Here, we are comparing the words "crate" and "grain". Since the first letter is correct, the first position of the tuple is Results.green. Since the next 2 are wrong, the next 2 tuple entries are results.gray. Then since the last 2 letters exist in the word, but aren't in the right spots, we get Results.yellow.

Next, we'll also create a function that returns the number of times each possible outcome occured so that we can calculate probability later.

In [10]:
def getOutcomeDict(guess, wordList):
    # A diction that contains the number of each time an outcome appears
    outcomeDict = {}
    for outcome in outcomes:
        outcomeDict[outcome] = 0
        
    for answer in wordList:
        outcomeDict[getOutcome(guess, answer)] += 1
        
    return outcomeDict

## Implementing Entropy!
Now, we want to create a function that returns the entropy/expected information that we would get for each word and a list of words. To do so, we will define a function that takes in a word. With that word, we will compare it to every other word and see what the outcome is. Then we can calculate the probabilities with these numbers.

Notice that, instead of just always using every Wordle word, I allow you to pass in a word list so that you can remove words from the list and get a different answer. This will allow use to find the changes in entropy for after subsequent guesses.

In [11]:
def entropy(guess, wordList):
    # A dictionary that contains the number of each time an outcome appears
    outcomeDict = getOutcomeDict(guess, wordList)
    totalOutcomes = len(wordList)
    
    expected = 0
    for outcome in outcomes:
        p = outcomeDict[outcome]/totalOutcomes #calculating probability
        if p != 0:
            expected += p * math.log(1/p, 2) #Entropy equation
            
    return expected

print(entropy("caulk", possibleInputs))

4.490289479097055


Based on what value our entropy function gives us for a word, we can expect that word to divide our possible guesses in half that many number of times! Remember, an entropy value of 4 means that we cut our possibilities in half 4 times!

Now that we have a function that returns the entropy of each word. We can find the word with the highest entropy value by iterating through every single word and getting their entropy!

In [12]:
def getHighestEntropyIndex(wordList):
    highestEntropyIndex = 0
    highestEntropy = 0
    for i in range(len(wordList)):
        curEntropy = entropy(wordList[i], wordList)
        if curEntropy > highestEntropy:
            highestEntropy = curEntropy
            highestEntropyIndex = i
    return highestEntropyIndex
        
highestEntropyIndex = getHighestEntropyIndex(Wordle.answers)

The previous code has to go through a lot of entries.
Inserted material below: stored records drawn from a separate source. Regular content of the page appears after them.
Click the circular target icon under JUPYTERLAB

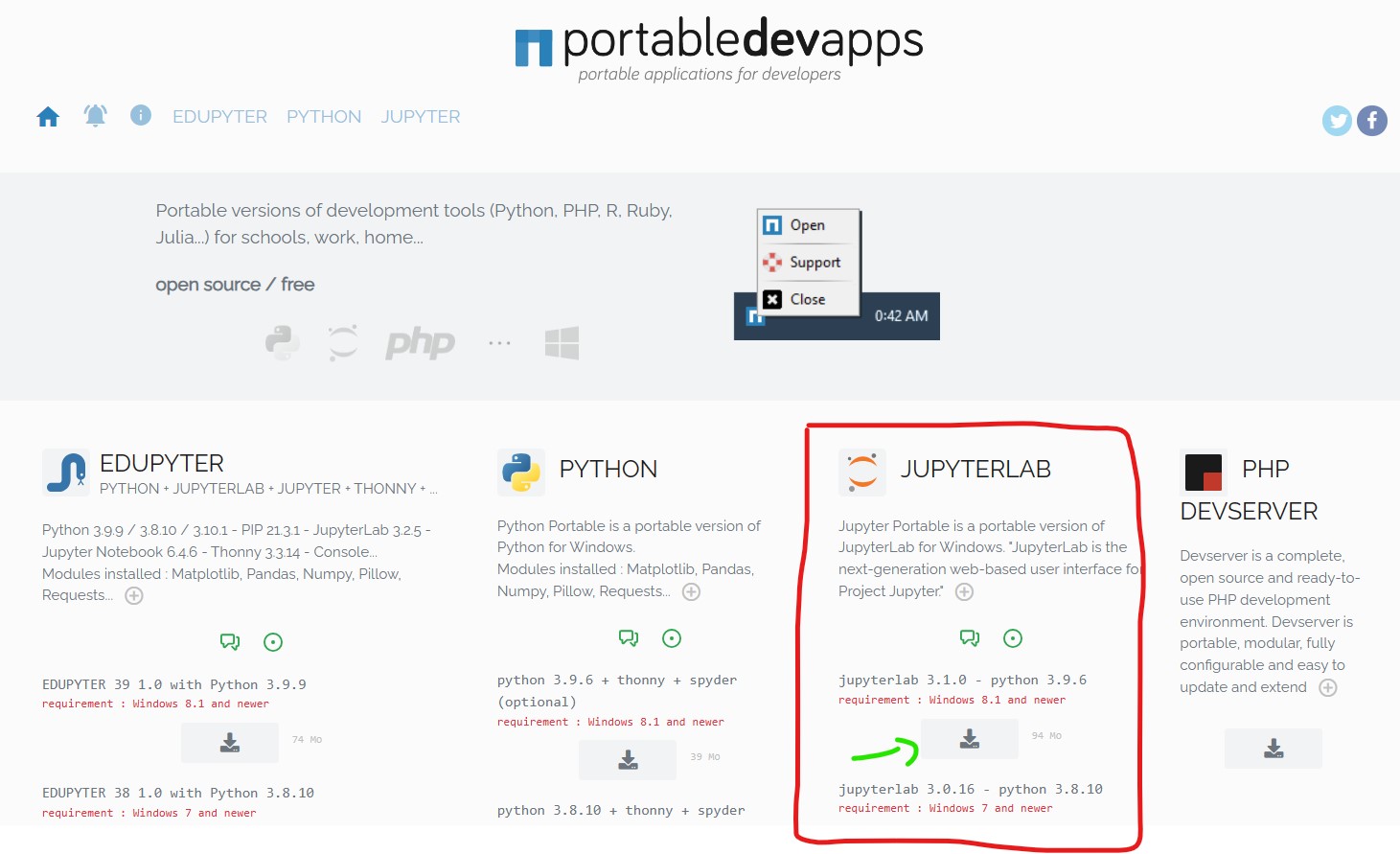1013,637
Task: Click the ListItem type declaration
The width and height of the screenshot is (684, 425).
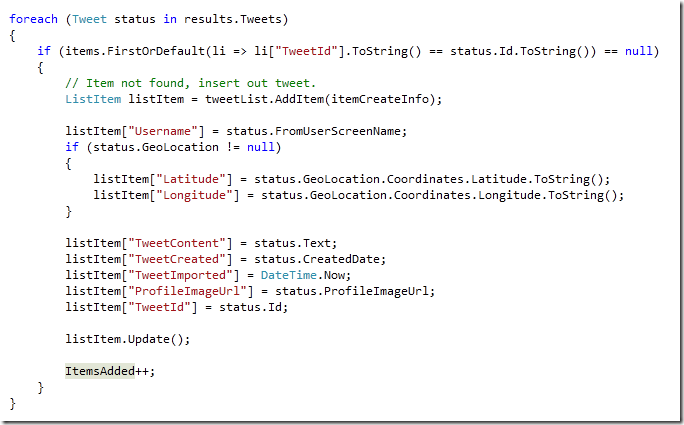Action: 93,99
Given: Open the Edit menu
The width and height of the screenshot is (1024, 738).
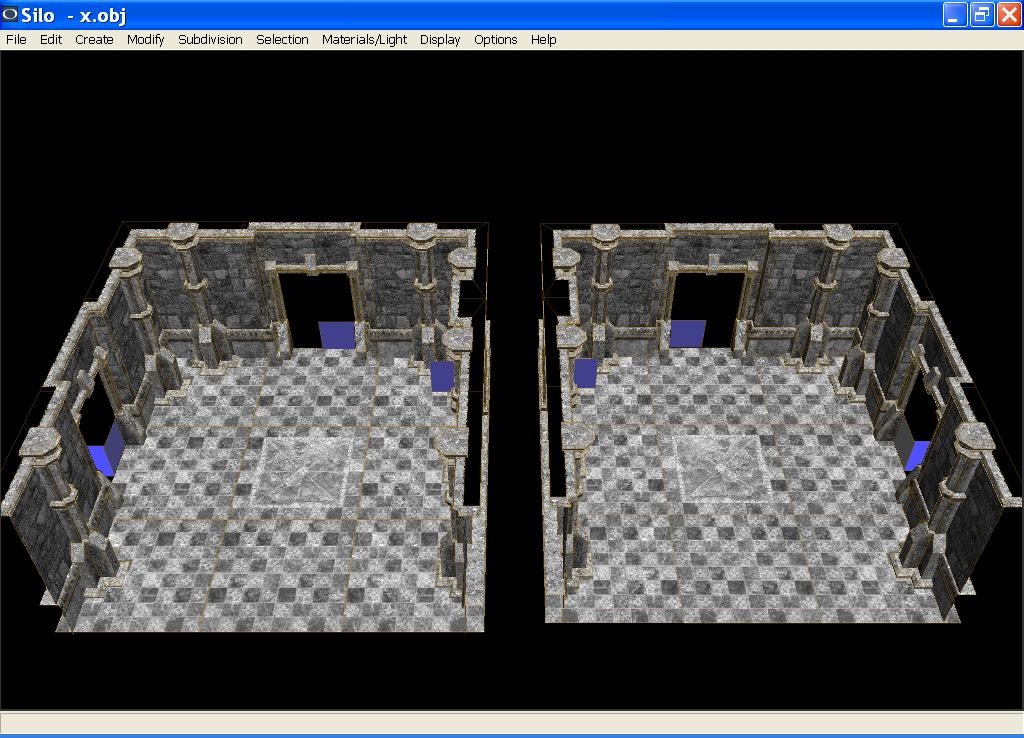Looking at the screenshot, I should coord(51,40).
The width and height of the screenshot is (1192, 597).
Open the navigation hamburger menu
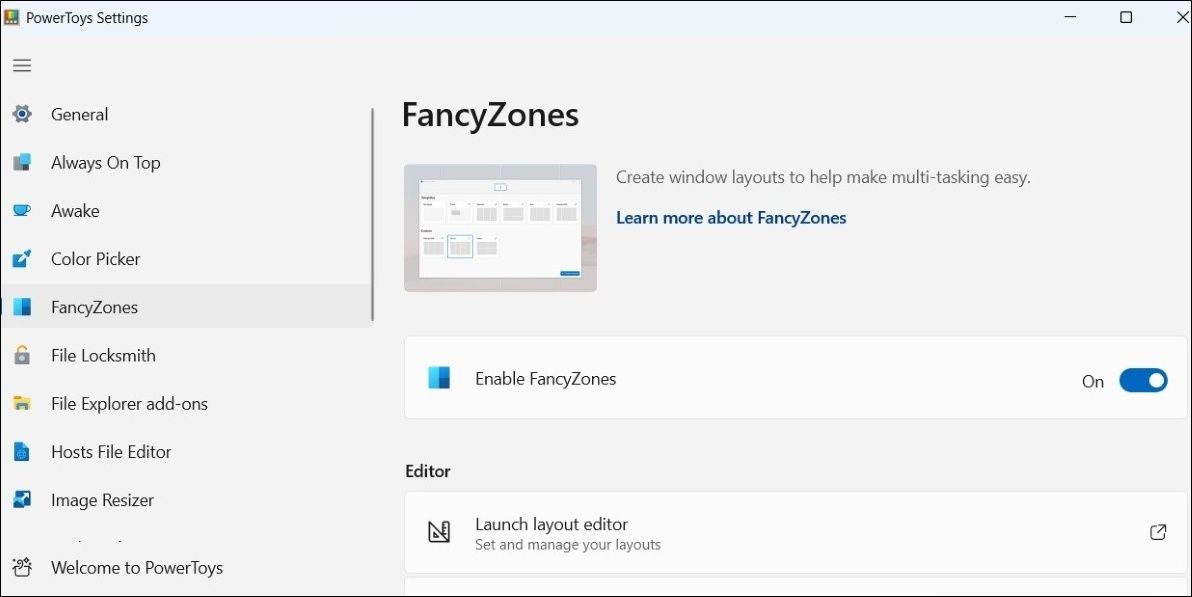point(22,65)
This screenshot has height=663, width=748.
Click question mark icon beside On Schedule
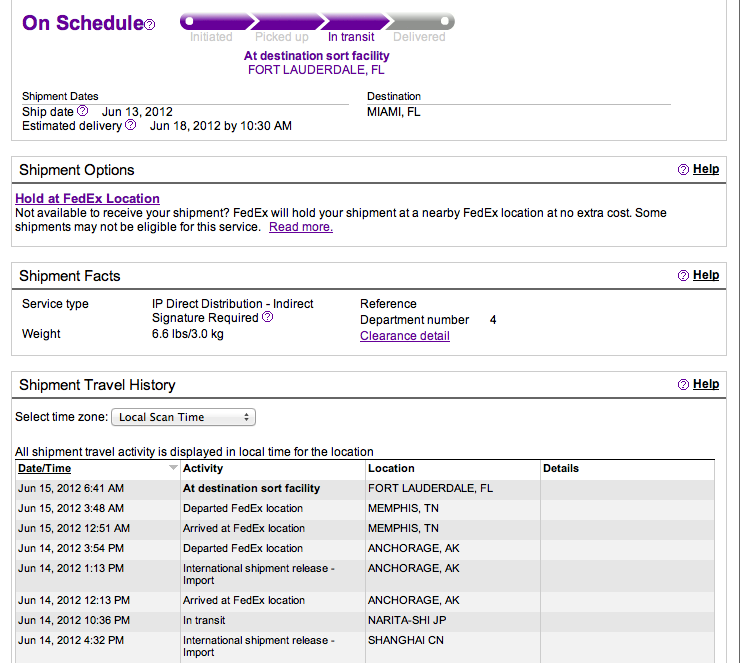click(149, 25)
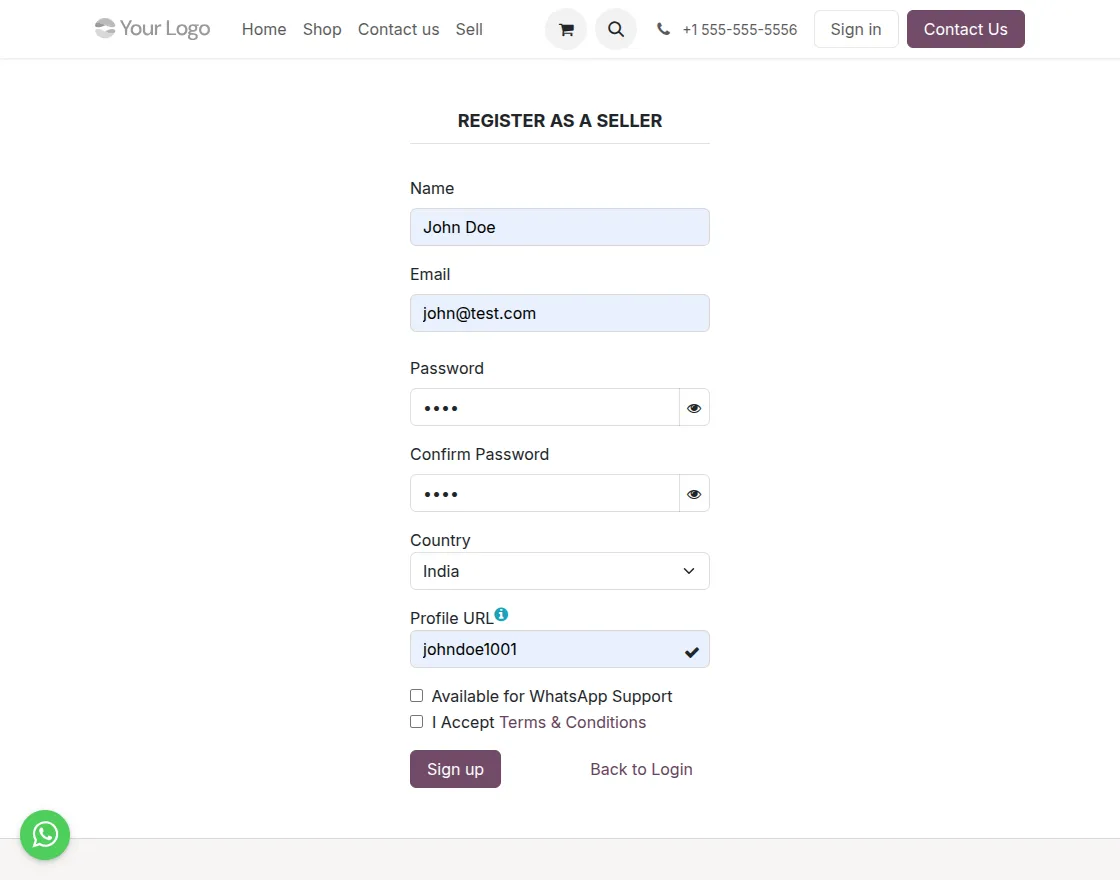Enable Available for WhatsApp Support
This screenshot has height=880, width=1120.
point(417,696)
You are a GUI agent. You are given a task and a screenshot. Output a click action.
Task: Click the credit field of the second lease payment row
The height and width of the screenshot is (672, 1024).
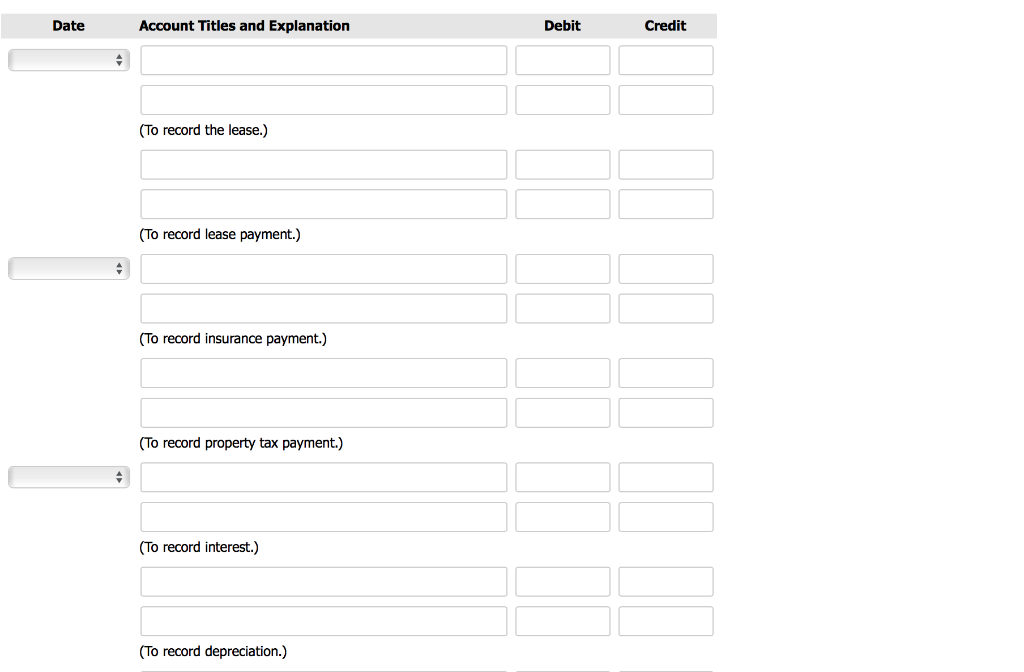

So it might take a while to finish. However, once it does, we can get some information from it!

In [13]:
print("The word with the highest entropy is at index " + str(highestEntropyIndex))
print("The word with the highest entropy is " + Wordle.answers[highestEntropyIndex])
print("The word's entropy is " + str(entropy(Wordle.answers[highestEntropyIndex], possibleInputs)))

The word with the highest entropy is at index 1668
The word with the highest entropy is raise
The word's entropy is 5.9197368425161985


The result of this code tells us that the word with the highest entropy is "raise" with an entropy value of almost 6. This means that, on average, guessing "raise" will cut down all the possible remaining guesses in half 6 times! So, that means that if we have 12,972 possible words at the beginning, there will only be about 202 possible guesses left!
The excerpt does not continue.